Corinthians chega à final do Brasileirão Feminino em busca de encontrar equilíbrio entre defesa e ataque

O Corinthians ficou no empate por 2 a 2 com o Cruzeiro no último domingo, na Arena Independência, pelo jogo de ida da final do Brasileirão Feminino. Apesar de decidir o título em casa, o resultado acendeu o sinal de alerta para o sistema defensivo das Brabas: pela primeira vez em 2025, a equipe sofreu mais de um gol em três partidas consecutivas.
Antes dessa sequência recente, o time comandado por Lucas Piccinato só havia levado dois ou mais gols em cinco jogos na temporada.
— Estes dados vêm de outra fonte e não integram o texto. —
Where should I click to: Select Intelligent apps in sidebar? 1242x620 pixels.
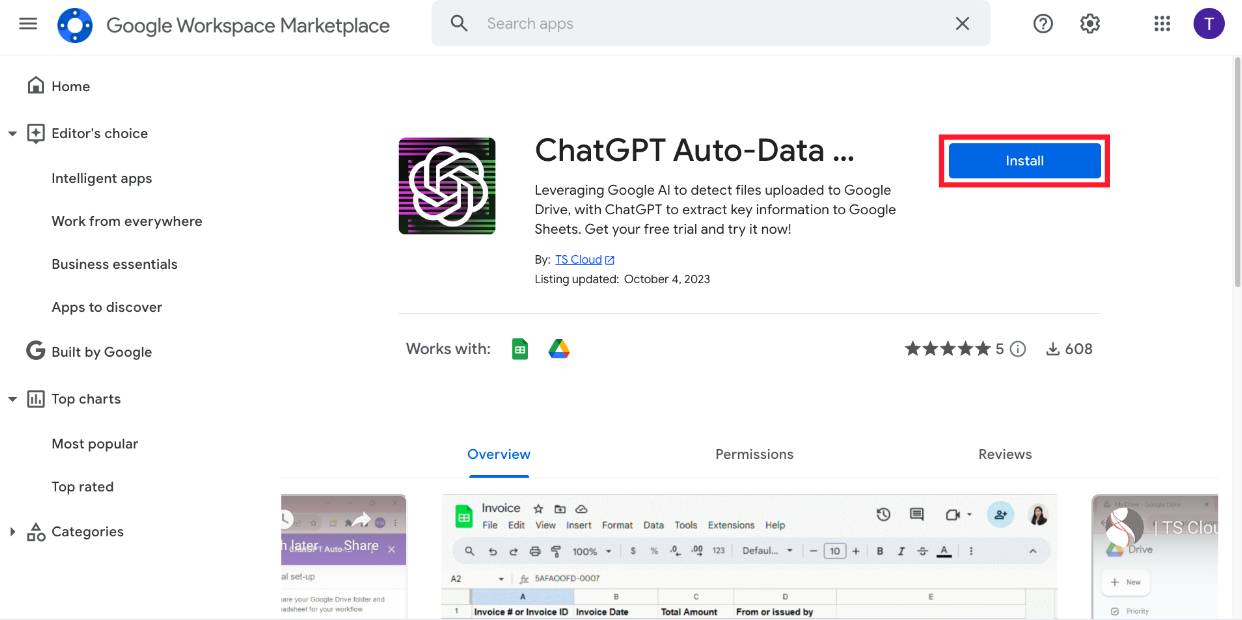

Esses confrontos foram a goleada por 8 a 2 sobre o Real Brasília, o empate por 2 a 2 com o Red Bull Bragantino, a derrota para o Palmeiras por 2 a 1, a vitória sobre o Cruzeiro por 4 a 2, todos na fase inicial do Brasileirão, e o revés por 2 a 1 para o Kansas City Current, na final da Teal Rising Cup.
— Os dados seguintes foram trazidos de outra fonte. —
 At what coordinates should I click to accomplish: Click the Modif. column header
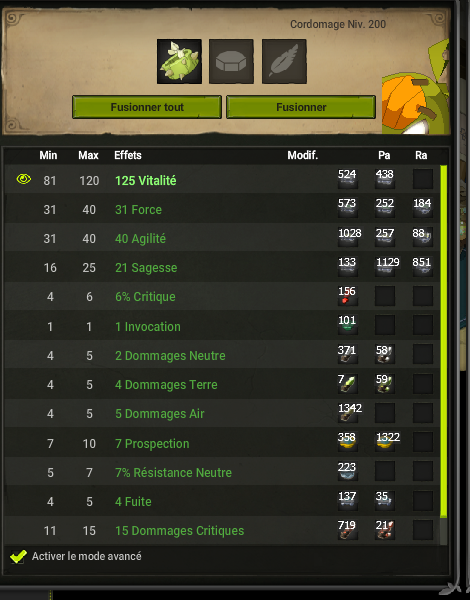point(302,155)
A oscilação defensiva começou em 31 de agosto, no empate por 2 a 2 com o São Paulo, pelo jogo de volta da semifinal do Brasileirão. Na sequência, o Corinthians sofreu mais dois gols na vitória por 3 a 2 sobre o Red Bull Bragantino, pelo Paulistão, e novamente levou dois na partida contra o Cruzeiro, na primeira final do campeonato.
Mesmo com a queda recente, a defesa segue sendo um dos pontos fortes da equipe. Em 34 jogos disputados na temporada, o time sofreu apenas 25 gols, o que representa uma média de 0,74 por partida.
Enquanto o sistema defensivo preocupa, o ataque vive grande fase. As Brabas chegaram a oito partidas consecutivas marcando ao menos dois gols, alcançando a melhor sequência ofensiva desde a chegada de Lucas Piccinato. A última vez que o clube superou essa marca foi em 2023, quando o time, então sob o comando de Arthur Elias, balançou as redes duas ou mais vezes em 11 jogos seguidos.
O Corinthians volta a campo no próximo domingo, às 10h30, na Neo Química Arena, para o jogo de volta da final do Brasileirão Feminino. Uma vitória simples diante da torcida será suficiente para garantir o sétimo título nacional da equipe.